Locate every line in the records below that holds the word "width" and return each one.

Segment Start: Data extracts

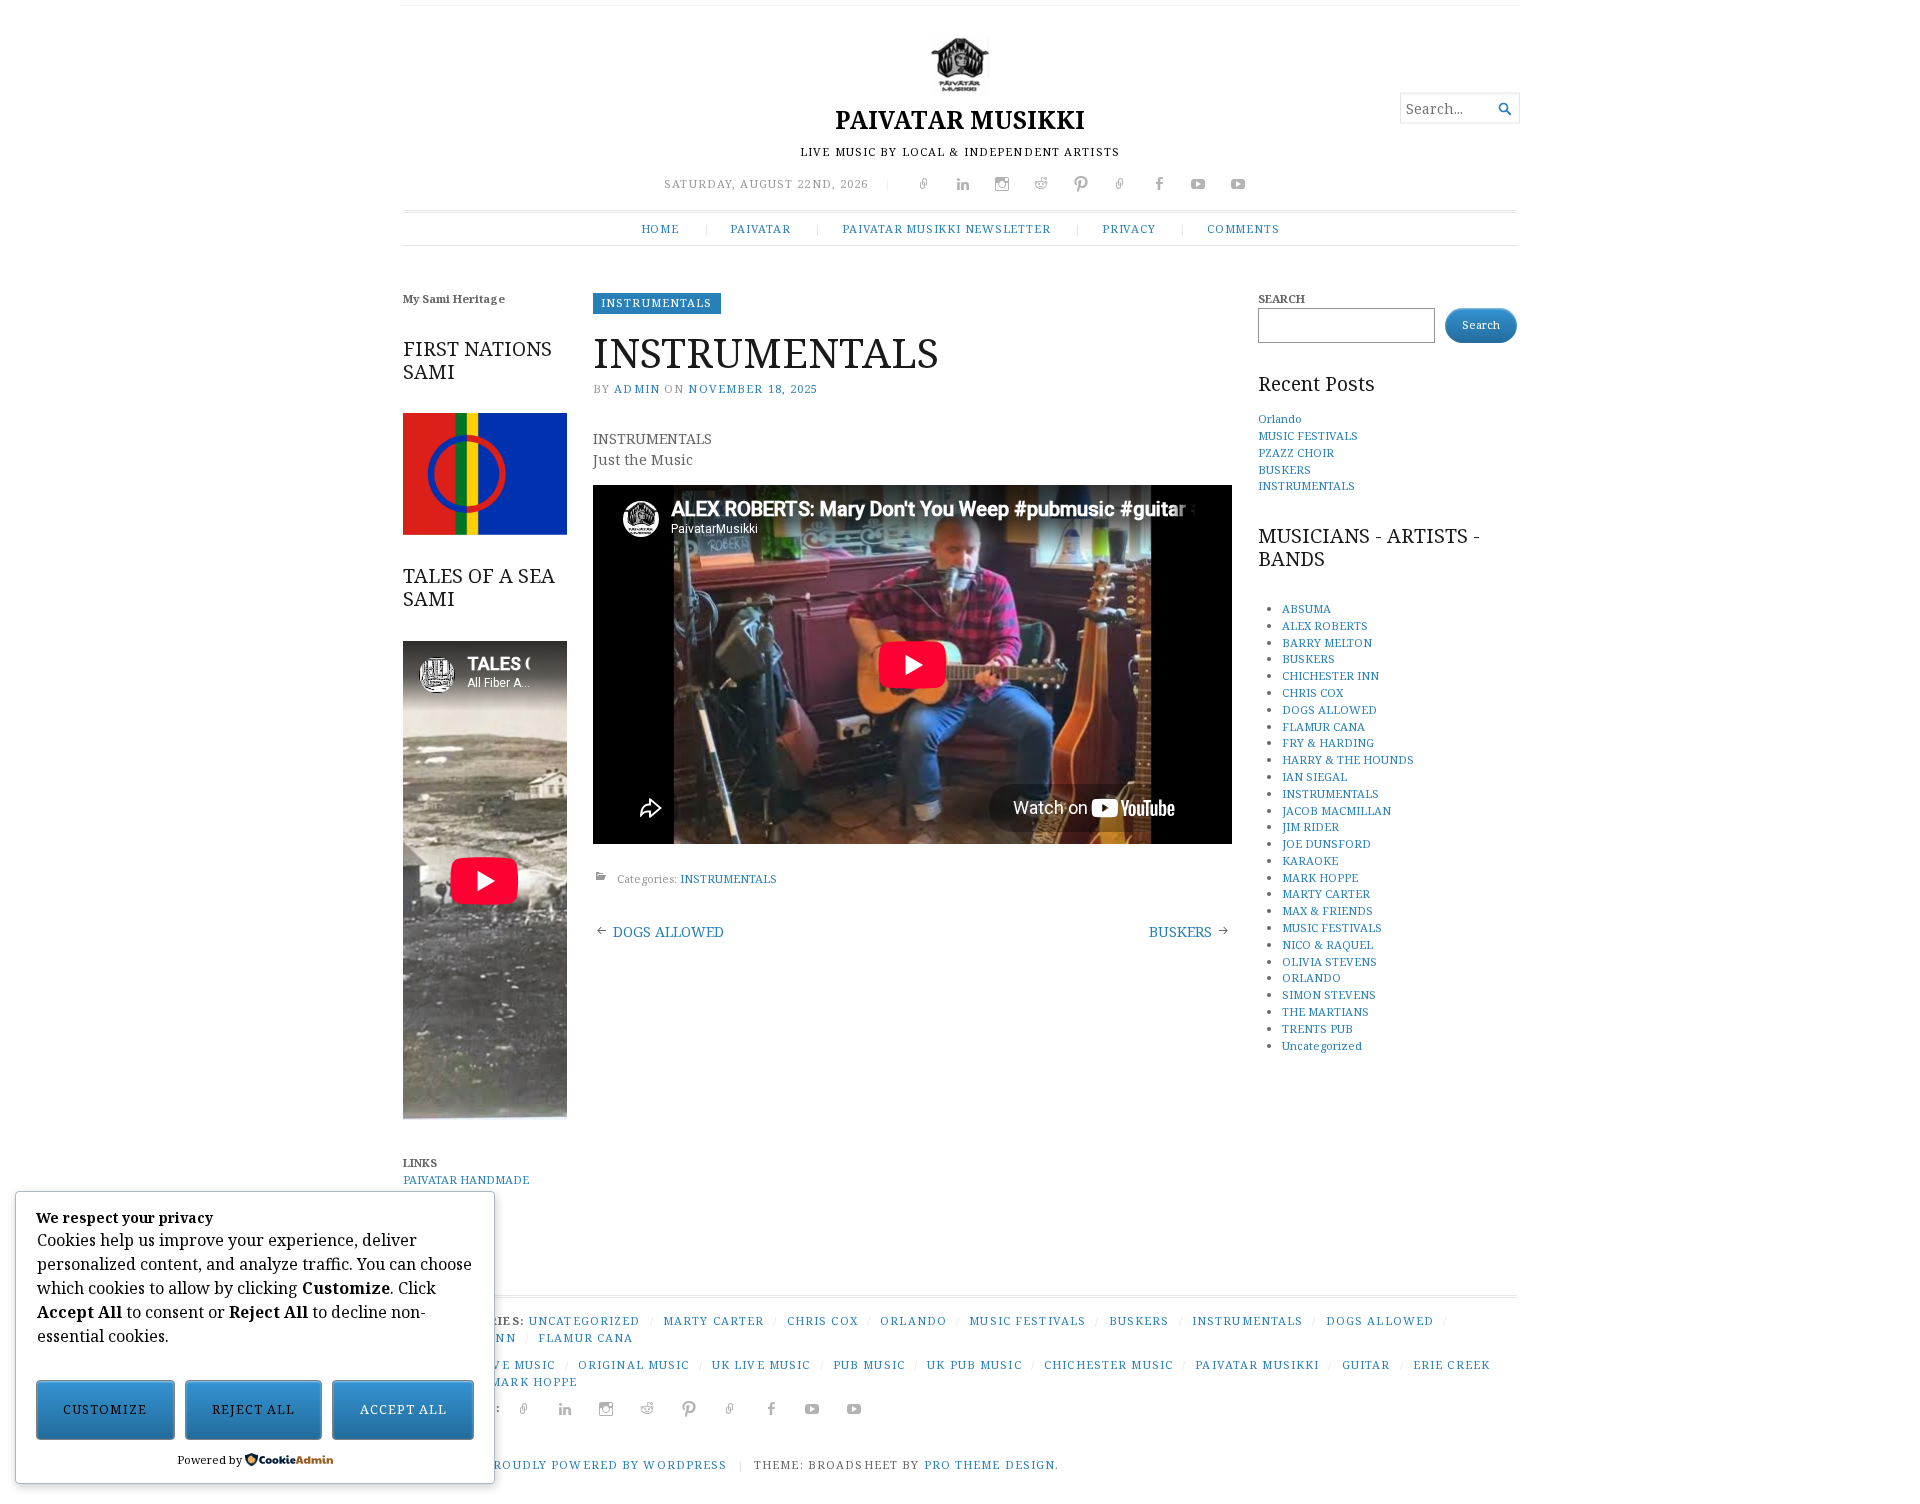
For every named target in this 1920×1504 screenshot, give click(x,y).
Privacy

Segment End: Data extracts
Segment Start: Data extracts

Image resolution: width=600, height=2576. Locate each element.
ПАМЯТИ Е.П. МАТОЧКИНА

Segment End: Data extracts
Segment Start: Data extracts

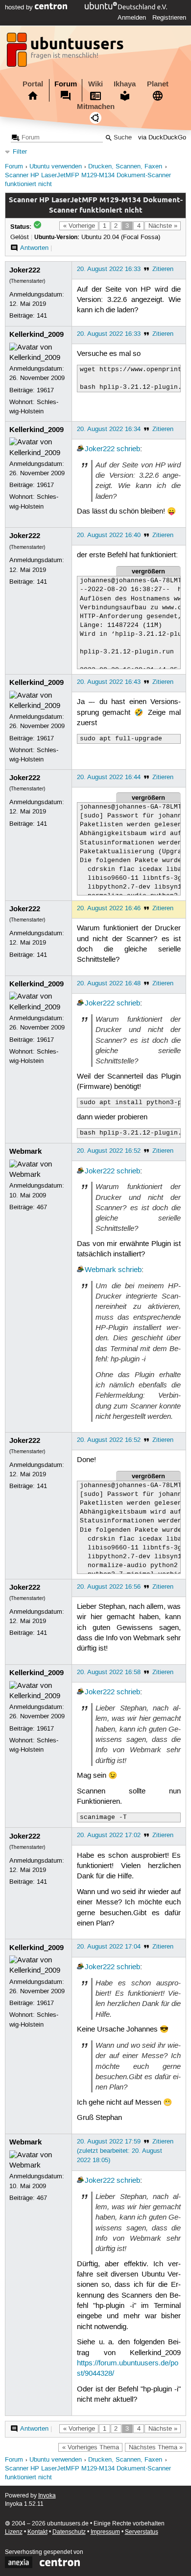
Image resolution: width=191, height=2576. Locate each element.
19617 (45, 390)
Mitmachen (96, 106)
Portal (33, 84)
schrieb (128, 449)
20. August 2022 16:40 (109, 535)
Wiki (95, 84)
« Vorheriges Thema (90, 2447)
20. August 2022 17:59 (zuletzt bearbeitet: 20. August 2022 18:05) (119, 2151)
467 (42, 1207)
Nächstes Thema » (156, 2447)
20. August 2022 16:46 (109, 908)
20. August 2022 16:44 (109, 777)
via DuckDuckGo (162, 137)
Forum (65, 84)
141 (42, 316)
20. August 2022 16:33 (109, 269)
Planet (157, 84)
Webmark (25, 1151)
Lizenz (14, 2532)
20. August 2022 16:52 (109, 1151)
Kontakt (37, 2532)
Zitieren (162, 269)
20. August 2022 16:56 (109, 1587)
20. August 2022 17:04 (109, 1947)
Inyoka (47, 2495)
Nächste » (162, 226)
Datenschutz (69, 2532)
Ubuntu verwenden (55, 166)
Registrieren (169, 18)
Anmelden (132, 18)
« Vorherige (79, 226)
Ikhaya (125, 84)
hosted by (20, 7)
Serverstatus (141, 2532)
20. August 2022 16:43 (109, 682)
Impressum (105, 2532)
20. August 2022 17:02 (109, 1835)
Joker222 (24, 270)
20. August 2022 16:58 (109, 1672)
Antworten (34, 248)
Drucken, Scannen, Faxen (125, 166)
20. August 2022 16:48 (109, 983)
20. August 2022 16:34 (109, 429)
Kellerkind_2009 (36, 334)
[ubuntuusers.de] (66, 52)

Segment End: Data extracts

> **Result for this task**:
Image resolution: width=600, height=2576. Locate each element.
Image resolution: width=191, height=2576. Locate each element.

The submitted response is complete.